EXERCISE GOAL:
Return all the entries word for word.

===== SOURCE MATERIAL

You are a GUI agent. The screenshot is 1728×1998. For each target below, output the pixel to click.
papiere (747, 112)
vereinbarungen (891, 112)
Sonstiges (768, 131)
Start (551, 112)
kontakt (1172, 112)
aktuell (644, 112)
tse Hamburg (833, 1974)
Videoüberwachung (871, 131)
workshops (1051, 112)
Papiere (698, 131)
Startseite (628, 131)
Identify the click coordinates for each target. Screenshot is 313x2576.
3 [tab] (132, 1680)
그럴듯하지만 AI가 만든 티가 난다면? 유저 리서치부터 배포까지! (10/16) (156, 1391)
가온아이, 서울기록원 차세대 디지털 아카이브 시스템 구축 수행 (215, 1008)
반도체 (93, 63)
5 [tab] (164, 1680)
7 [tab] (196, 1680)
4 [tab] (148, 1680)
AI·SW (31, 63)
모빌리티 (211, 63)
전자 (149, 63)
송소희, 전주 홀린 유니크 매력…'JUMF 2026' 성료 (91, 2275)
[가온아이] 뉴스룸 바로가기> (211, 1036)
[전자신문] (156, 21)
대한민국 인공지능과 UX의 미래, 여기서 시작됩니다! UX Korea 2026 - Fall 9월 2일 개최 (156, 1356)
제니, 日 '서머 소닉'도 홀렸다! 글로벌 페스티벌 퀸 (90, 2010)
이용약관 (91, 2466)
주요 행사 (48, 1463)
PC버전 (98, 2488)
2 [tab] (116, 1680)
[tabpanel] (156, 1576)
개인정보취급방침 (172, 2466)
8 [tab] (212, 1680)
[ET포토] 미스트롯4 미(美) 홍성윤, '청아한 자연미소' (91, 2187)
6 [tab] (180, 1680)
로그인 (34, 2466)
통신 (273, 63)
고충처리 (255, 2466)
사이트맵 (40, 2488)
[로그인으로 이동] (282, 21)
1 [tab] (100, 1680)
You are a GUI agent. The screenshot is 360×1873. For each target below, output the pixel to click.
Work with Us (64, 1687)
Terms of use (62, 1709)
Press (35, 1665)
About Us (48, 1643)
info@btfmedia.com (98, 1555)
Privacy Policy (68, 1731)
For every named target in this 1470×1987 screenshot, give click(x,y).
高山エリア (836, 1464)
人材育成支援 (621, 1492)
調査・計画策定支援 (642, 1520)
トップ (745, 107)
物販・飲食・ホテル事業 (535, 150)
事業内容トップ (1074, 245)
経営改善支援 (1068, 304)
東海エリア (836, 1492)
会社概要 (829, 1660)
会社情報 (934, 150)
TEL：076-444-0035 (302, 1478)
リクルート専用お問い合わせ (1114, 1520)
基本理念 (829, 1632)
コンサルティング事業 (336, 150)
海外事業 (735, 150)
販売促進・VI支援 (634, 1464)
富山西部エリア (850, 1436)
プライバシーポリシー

==========

RESULT OF THE EXERCISE:
You are a GUI agent. The screenshot is 1728×1998. For each target below, output the pixel to click.
papiere (747, 112)
vereinbarungen (891, 112)
Sonstiges (768, 131)
Start (551, 112)
kontakt (1172, 112)
aktuell (644, 112)
tse Hamburg (833, 1974)
Videoüberwachung (871, 131)
workshops (1051, 112)
Papiere (698, 131)
Startseite (628, 131)
Identify the click coordinates for each target. Screenshot is 313x2576.
3 [tab] (132, 1680)
그럴듯하지만 AI가 만든 티가 난다면? 유저 리서치부터 배포까지! (10/16) (156, 1391)
가온아이, 서울기록원 차세대 디지털 아카이브 시스템 구축 수행 (215, 1008)
반도체 (93, 63)
5 [tab] (164, 1680)
7 [tab] (196, 1680)
4 [tab] (148, 1680)
AI·SW (31, 63)
모빌리티 (211, 63)
전자 (149, 63)
송소희, 전주 홀린 유니크 매력…'JUMF 2026' 성료 (91, 2275)
[가온아이] 뉴스룸 바로가기> (211, 1036)
[전자신문] (156, 21)
대한민국 인공지능과 UX의 미래, 여기서 시작됩니다! UX Korea 2026 - Fall 9월 2일 개최 (156, 1356)
제니, 日 '서머 소닉'도 홀렸다! 글로벌 페스티벌 퀸 (90, 2010)
이용약관 (91, 2466)
주요 행사 (48, 1463)
PC버전 (98, 2488)
2 [tab] (116, 1680)
[tabpanel] (156, 1576)
개인정보취급방침 (172, 2466)
8 [tab] (212, 1680)
[ET포토] 미스트롯4 미(美) 홍성윤, '청아한 자연미소' (91, 2187)
6 [tab] (180, 1680)
로그인 (34, 2466)
통신 (273, 63)
고충처리 (255, 2466)
사이트맵 (40, 2488)
[로그인으로 이동] (282, 21)
1 [tab] (100, 1680)
You are a GUI agent. The screenshot is 360×1873. For each target below, output the pixel to click.
Work with Us (64, 1687)
Terms of use (62, 1709)
Press (35, 1665)
About Us (48, 1643)
info@btfmedia.com (98, 1555)
Privacy Policy (68, 1731)
For every named target in this 1470×1987 screenshot, give click(x,y).
高山エリア (836, 1464)
人材育成支援 (621, 1492)
調査・計画策定支援 (642, 1520)
トップ (745, 107)
物販・飲食・ホテル事業 (535, 150)
事業内容トップ (1074, 245)
経営改善支援 (1068, 304)
東海エリア (836, 1492)
会社概要 (829, 1660)
会社情報 (934, 150)
TEL：076-444-0035 (302, 1478)
リクルート専用お問い合わせ (1114, 1520)
基本理念 (829, 1632)
コンサルティング事業 (336, 150)
海外事業 (735, 150)
販売促進・VI支援 (634, 1464)
富山西部エリア (850, 1436)
プライバシーポリシー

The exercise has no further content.